Which of the following statements would most strengthen the argument that commodity futures are not an asset class:
Statement 1: Hedy Gaal establishes a short position in cocoa bean futures for her managed futures fund in a contango market. She expects no change in the spot price of cocoa by contract expiration.
Statement 2: Jeff Anka buys ten 60-day wheat futures in a backwardated market. A month after his purchase, the price of wheat drops dramatically and he sells his position at a significant loss.
Statement 3: The German hedge fund Neulander recently established a speculative long position in sugar futures in a contango market. Through careful active management the fund is able to achieve a positive roll yield when it closes its position.

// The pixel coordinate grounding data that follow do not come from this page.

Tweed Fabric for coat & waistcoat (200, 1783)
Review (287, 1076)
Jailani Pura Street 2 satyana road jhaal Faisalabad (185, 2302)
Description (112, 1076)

Statement 1 strengthens the argument that commodity futures are an asset class. This is because a short position in futures in a contango market, when assuming no change in the spot price, would result in a positive roll yield and hence positive cash flow to Gaal’s fund (think of this as selling high and buying low).
By contrast, even though Anka bought the wheat futures in a backwardated market with the expectation of achieving a positive roll yield, futures prices must converge to the spot price closer to maturity. The loss on the futures position translates to a negative roll yield, favoring the argument that commodity futures are not an asset class.
In Statement 3, Neulander is able to achieve positive returns through active management regardless of market conditions. Since the positive return means the futures are valuable, this favors the argument that commodity futures are an asset class.